Kibler - I can't believe you are going to be a mom!! I wish I could be your kid and get some of those hot European genes you've got. We'll miss you, but if you send photos of the wee one all is forgiven.

Eskimo - you only gained three pounds but got stretch marks anyways? You know God hates you when... Sheesh!

Janell, I'm pretty sure they were the English scones - really thick, crumby and dry. Ick!

Andrea - I wouldn't worry about it if I were you. These days success is measured largely by whether or not you still live in your parents basement. It sounds to me like you've done great!

Janell said...

I'm sorry to hear your scone experience was unpleasant =C

Best of luck on the reunion! Keep us posted ;)

Adrienne said...

"I have to have a REAL drunk women out there to take the attention off of me. Promise me you'll be there for me?"

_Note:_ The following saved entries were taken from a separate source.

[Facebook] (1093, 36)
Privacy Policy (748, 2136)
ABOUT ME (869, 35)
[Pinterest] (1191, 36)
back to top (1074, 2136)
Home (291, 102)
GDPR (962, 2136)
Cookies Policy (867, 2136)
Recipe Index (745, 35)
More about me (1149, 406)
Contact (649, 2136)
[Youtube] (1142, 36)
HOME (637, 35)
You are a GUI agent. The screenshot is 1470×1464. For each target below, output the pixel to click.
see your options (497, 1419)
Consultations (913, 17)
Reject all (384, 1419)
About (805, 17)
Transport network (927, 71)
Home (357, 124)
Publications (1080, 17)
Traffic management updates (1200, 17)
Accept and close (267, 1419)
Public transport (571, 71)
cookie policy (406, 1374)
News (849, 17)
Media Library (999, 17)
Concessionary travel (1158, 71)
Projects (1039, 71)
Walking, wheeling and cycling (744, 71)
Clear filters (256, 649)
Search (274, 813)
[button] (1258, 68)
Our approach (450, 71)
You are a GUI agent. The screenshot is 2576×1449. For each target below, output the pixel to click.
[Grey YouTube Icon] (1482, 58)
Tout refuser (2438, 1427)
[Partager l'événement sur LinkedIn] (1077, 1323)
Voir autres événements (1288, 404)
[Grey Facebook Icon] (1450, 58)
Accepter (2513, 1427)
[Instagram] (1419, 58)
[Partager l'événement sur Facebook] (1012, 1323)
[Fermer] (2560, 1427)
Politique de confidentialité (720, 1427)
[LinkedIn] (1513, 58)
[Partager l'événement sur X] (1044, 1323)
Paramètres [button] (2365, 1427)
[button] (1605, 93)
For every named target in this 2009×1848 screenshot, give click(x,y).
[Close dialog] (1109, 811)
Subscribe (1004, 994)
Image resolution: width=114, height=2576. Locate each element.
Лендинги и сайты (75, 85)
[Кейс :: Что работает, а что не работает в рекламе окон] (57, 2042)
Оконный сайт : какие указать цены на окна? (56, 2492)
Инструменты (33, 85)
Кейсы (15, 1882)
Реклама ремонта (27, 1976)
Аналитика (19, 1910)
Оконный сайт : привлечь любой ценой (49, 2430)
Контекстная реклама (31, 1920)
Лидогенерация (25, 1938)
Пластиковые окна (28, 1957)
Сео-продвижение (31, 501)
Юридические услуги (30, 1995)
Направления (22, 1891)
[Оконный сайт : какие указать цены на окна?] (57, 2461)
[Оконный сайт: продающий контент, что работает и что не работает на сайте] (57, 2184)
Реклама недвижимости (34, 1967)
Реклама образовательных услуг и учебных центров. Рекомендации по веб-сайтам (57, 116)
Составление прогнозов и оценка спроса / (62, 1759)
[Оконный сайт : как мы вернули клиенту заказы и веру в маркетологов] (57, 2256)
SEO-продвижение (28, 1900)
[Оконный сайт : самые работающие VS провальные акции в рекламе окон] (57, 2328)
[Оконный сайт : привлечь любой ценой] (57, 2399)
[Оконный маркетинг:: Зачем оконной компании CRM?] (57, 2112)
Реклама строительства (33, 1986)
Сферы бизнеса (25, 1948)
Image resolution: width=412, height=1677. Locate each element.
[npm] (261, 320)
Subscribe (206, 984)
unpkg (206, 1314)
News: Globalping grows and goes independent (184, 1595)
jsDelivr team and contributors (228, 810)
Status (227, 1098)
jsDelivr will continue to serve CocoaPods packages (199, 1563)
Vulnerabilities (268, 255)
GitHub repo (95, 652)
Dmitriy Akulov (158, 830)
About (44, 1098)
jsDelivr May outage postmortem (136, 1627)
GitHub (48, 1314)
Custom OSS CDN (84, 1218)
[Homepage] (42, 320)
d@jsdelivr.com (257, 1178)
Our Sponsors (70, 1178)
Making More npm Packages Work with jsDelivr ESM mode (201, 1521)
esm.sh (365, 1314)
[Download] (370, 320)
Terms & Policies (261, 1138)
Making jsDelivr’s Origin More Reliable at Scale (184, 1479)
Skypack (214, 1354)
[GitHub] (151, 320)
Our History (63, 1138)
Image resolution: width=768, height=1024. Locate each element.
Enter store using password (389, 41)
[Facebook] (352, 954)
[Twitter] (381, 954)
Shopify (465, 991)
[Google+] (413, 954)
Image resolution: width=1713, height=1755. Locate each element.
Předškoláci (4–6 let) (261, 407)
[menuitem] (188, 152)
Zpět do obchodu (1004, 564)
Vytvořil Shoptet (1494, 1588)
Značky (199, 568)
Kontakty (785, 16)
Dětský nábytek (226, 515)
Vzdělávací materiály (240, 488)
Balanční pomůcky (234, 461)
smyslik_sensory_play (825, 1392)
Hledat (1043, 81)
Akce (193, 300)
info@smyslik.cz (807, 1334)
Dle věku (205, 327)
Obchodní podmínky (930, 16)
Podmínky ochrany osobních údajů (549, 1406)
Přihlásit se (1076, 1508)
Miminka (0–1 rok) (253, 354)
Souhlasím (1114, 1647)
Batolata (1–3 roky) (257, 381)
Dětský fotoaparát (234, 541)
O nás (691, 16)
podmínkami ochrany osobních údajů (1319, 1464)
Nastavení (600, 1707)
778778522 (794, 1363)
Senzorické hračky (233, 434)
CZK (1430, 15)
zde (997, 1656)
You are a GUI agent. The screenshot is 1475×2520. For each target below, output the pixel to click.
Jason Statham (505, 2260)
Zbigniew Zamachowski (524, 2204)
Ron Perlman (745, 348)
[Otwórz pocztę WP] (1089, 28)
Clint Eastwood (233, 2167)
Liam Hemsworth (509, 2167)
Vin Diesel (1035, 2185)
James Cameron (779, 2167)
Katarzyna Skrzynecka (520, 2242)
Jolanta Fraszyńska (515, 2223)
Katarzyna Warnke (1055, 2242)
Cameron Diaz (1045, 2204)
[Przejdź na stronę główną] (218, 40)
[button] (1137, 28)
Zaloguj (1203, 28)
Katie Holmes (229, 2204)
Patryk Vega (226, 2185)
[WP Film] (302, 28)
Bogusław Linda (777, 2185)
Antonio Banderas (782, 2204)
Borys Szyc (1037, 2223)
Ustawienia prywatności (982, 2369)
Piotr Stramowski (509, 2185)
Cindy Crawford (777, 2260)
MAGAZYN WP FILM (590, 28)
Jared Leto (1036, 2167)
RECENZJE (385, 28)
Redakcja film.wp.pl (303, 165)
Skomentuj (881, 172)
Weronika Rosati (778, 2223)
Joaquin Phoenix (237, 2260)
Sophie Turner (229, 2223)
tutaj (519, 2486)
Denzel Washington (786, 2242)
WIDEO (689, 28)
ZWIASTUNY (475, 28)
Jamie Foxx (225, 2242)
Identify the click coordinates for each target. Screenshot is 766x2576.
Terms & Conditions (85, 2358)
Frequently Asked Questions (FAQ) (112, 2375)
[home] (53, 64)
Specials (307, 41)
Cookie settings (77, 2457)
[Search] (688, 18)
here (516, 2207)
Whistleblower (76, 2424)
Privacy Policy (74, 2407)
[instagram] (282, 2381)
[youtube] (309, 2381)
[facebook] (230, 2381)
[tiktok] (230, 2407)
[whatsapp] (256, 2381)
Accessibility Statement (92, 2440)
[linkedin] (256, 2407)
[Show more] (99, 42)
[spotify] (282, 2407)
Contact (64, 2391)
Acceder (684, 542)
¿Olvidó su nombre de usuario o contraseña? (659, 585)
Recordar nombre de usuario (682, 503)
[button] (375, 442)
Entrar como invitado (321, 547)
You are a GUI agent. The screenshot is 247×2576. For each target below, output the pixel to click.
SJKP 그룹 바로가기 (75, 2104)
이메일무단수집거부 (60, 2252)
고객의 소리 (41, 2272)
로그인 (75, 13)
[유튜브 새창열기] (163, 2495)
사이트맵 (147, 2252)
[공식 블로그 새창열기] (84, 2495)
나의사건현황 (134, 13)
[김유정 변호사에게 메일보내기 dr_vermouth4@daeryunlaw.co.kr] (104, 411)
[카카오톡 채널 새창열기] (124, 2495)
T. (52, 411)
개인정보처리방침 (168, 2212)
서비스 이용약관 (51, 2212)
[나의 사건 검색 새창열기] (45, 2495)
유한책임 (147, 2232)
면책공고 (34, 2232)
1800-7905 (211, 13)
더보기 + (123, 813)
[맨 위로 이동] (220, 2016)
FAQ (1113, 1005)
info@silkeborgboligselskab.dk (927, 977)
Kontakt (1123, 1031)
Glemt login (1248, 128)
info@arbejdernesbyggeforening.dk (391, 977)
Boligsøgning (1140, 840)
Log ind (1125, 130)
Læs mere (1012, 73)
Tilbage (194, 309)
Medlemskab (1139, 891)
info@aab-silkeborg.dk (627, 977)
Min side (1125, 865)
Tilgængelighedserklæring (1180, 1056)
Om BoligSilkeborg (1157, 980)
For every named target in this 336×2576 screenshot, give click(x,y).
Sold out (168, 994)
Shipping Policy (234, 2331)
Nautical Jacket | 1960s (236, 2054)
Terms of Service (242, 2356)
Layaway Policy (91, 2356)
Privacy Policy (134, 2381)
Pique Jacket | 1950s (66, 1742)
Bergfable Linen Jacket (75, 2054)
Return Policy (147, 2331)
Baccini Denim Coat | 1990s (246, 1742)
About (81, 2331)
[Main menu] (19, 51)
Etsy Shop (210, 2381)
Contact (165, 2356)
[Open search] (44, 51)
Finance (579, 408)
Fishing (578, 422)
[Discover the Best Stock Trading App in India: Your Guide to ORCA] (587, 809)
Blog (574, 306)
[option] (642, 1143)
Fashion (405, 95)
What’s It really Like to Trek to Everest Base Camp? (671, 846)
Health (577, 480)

Okay, wait, when did *I* become the drunk and embarrassing friend??? Plus, I got my invite yesterday, and for SIXTY FIVE BUCKS all I get is a buffet and TWO! LOUSY! DRINK! TICKETS! Two drinks do not a lampshade-wearing lush make. In related news, my WEDDING RECEPTION isn't costing us $65 a person.

So, what I'm saying is, the jury is still out.

david mcmahon said...

My favourite is the one about hugging your Dad. I hug my kids so often they'll run the other way soon!